Baesweiler. Der Anfang ist gemacht: „Schritt für Schritt reinarbeiten” lautet derzeit die Devise auf dem Haldenvorgelände der ehemaligen Zeche Carl-Alexander, wie Peter Strauch, Technischer Beigeordneter der Stadt Baesweiler betont.

Auf dem Areal entsteht in den nächsten Monaten eine Baufläche von knapp 12.000 Quadratmetern - für hochspezialisierte Unternehmen aus der Medizin- oder Biotechnologiebranche, die weitere Arbeitsplätze schaffen werden.
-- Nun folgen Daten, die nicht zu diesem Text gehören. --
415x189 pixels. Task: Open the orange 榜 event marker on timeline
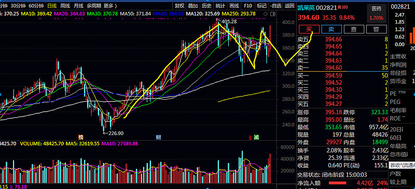pos(80,137)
Mit zwei Medizintechnik-Firmen steht die Stadt laut Bürgermeister Dr. Willi Linkens „zurzeit in konkreten Verhandlungen”. Falls diese erfolgreich verlaufen, könnten die Unternehmen bereits im Sommer mit dem Bau auf dem „Technologie-Forum” - so der Arbeitstitel für das Gewerbegebiet - beginnen. Insgesamt hält das Gelände Platz für fünf bis sechs Betriebe bereit. „Wir haben aber keinen Zeitdruck”, sagt Linkens.

Hohlräume und Schutt

Schon viele Jahre lang liegt das Areal zwischen verlängerter Carlstraße und Übacher Weg brach. Betriebsgebäude der 1975 geschlossenen Zeche hatten sich darauf befunden. Mit ihrem Abriss wurde Ende der 70er Jahre begonnen, die letzten Bauten wurden Anfang der 90er Jahre dem Erdboden gleich gemacht.
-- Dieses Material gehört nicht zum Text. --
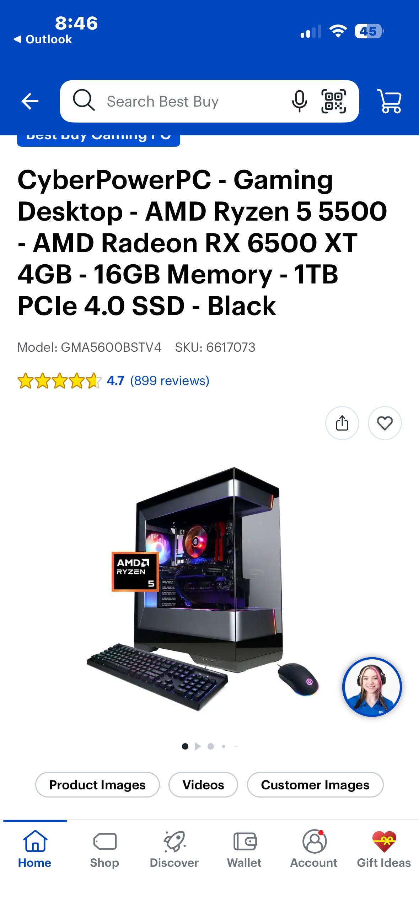Image resolution: width=419 pixels, height=908 pixels.
Task: Save product with heart icon
Action: point(385,423)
Allerdings ließ damals der verantwortliche EBV dabei jede Menge Schutt sowie Fundamentreste und Hohlräume im Boden zurück. Strauch: „Deshalb hat es bereits in den vergangenen Jahren umfangreiche Bodenuntersuchungen gegeben.” Mit dem Ergebnis, dass in puncto Belastung „der Boden durchaus für eine Gewerbeansiedlung nutzbar ist”.

Dennoch sind die Anforderungen an die Bautrupps, die derzeit das Gelände vom Kreisverkehr an der Übacher Weg hin zum „Technologie-Forum” öffnen, hoch. „Undurchsichtige Bodenverhältnisse”, sagt Strauch, machen Bagger- und Planierraupenfahrern die Arbeit schwer: Plötzlich kommen beispielsweise Löcher im Boden zum Vorschein oder ein großer, rostiger Tank, wie er momentan am Übacher Weg zu sehen ist. Um unliebsame Überraschungen möglichst auszuschließen, waren im Vorfeld umfangreiche Erkundungsbohrungen vorgenommen worden.